El jardín del Edén y la desobediencia del hombre

(Génesis, II, 4-III: 24)

En un principio, cuando Dios creó cielo y tierra, la tierra carecía de vegetación, ya que Dios no había dispuesto que cayese lluvia y no había hombres que labrasen los campos, sólo la niebla humedecía la tierra. Por ello, Dios forma a un hombre del polvo de la tierra y le insufla en las narices un hálito de vida. Planta un jardín llamado Edén, y coloca en él al hombre, donde hace germinar también diferentes clases de árboles. Entre ellos, se encuentran el Árbol de la Vida y el Árbol de la Ciencia del Bien y del Mal. Del jardín parten cuatro ríos, entre los que se incluyen el Tigris y el Eufrates.

Dios le encomienda al hombre que cuide del jardín y le permite comer de todo cuanto hay en él, excepto del Árbol de la Ciencia del Bien y del Mal. Si lo hace, morirá. Dios se da cuenta de que el hombre está solo y decide darle compañía. Convoca a todos los animales y le pide al hombre que les dé nombre.

A continuación, hace que el hombre caiga en un sueño profundo y de una de sus costillas forma a una mujer. Se la muestra al hombre y le explica que está hecha de su carne y que por su causa dejará a su padre y a su madre para hacerse una sola carne con ella. Ambos están desnudos, pero no se avergüenzan de ello.

Sin embargo, una serpiente, más astuta que el resto de los animales, se dirige a la mujer y le pregunta por qué Dios les ha prohibido comer el fruto de los árboles del jardín. La mujer contesta que pueden probar todos ellos, excepto los de un árbol que se encuentra en medio del jardín, so pena de morir.
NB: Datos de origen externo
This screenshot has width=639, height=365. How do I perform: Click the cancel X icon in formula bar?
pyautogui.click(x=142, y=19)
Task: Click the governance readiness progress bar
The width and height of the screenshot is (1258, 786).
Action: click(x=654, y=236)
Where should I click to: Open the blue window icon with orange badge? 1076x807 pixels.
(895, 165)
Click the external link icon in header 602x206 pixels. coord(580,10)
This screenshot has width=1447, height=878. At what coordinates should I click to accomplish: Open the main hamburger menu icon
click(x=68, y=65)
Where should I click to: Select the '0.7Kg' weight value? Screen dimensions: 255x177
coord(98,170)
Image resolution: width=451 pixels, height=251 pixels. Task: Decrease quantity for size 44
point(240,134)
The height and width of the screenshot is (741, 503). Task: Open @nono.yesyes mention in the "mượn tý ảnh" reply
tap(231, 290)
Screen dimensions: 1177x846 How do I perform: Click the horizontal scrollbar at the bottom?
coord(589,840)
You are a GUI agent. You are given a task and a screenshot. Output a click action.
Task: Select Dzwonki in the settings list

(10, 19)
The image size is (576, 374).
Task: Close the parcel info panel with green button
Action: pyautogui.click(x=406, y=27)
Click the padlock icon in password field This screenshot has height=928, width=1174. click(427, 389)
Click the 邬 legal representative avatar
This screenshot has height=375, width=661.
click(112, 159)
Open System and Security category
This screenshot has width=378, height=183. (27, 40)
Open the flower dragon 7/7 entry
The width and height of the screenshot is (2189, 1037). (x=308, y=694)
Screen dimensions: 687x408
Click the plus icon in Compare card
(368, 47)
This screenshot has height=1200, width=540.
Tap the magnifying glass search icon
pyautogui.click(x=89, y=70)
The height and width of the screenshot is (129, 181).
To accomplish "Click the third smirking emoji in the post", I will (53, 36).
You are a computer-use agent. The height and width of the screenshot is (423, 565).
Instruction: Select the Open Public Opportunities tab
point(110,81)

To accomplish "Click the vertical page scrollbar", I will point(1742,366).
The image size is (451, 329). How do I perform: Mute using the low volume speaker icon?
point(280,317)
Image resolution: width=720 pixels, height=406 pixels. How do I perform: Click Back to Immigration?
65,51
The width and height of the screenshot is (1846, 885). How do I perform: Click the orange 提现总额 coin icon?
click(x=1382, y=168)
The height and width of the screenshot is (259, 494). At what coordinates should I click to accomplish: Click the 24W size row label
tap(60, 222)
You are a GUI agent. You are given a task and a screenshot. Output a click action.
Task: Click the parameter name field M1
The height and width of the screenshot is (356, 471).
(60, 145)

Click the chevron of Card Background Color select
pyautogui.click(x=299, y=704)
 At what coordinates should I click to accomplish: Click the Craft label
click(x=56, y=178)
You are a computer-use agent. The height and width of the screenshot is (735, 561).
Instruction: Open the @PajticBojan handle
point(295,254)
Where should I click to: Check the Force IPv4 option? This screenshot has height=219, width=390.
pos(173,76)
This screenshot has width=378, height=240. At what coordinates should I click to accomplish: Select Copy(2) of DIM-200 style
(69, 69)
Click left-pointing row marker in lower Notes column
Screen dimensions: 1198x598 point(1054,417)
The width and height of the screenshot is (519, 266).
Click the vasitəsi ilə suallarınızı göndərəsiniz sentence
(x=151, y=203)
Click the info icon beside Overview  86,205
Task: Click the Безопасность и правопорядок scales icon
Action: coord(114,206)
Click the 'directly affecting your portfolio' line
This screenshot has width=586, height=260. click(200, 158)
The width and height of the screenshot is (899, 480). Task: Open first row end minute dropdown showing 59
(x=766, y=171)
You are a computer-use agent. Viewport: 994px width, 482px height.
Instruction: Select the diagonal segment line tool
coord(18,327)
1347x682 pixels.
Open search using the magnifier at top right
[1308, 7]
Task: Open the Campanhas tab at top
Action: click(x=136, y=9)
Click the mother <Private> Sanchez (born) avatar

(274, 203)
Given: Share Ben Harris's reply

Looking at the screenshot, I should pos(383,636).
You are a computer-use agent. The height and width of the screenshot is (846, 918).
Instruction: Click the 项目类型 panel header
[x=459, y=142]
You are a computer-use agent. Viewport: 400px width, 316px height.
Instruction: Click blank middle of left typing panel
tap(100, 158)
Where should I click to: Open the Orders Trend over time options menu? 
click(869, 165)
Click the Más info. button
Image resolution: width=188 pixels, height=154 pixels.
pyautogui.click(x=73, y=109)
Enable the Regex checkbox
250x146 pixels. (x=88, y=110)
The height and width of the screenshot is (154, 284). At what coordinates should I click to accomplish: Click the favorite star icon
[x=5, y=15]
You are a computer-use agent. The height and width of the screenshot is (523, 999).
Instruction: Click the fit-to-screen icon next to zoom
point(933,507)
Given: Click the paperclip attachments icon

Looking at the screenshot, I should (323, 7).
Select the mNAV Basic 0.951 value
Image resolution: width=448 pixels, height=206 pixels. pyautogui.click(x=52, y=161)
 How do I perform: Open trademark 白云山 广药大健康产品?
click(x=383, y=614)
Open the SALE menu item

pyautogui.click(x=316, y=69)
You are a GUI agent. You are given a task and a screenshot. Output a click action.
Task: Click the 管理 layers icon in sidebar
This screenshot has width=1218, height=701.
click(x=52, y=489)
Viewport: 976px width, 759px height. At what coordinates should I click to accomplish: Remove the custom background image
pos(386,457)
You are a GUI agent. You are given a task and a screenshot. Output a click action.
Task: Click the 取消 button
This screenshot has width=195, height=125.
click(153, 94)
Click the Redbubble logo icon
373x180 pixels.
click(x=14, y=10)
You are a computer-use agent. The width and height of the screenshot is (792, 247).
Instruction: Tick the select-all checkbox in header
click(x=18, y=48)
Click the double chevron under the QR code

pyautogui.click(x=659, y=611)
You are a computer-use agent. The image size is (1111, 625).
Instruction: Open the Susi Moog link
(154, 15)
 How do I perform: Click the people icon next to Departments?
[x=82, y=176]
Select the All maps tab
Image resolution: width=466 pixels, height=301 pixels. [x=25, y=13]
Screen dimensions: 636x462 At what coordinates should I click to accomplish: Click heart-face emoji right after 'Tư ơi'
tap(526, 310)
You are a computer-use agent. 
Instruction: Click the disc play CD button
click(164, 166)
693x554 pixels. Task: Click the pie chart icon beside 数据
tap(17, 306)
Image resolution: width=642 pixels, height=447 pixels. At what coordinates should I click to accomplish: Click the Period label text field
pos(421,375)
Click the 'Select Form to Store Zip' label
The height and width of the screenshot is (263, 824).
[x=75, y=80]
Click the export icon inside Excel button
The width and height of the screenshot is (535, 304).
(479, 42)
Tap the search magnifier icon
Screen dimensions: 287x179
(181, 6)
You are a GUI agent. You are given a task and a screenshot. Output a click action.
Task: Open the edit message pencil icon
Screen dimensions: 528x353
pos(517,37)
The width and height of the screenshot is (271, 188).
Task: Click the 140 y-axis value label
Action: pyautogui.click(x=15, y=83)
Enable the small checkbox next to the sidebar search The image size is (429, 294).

La serpiente insinúa que esta interdicción sólo persigue que no lleguen a ser como Dios, capaces de diferenciar entre el bien y el mal. La mujer mira la fruta del árbol y ve que sería bueno comerla. Toma una para comérsela y le da también otra al hombre. Tan pronto como han comido, advierten su desnudez y la cubren con hojas.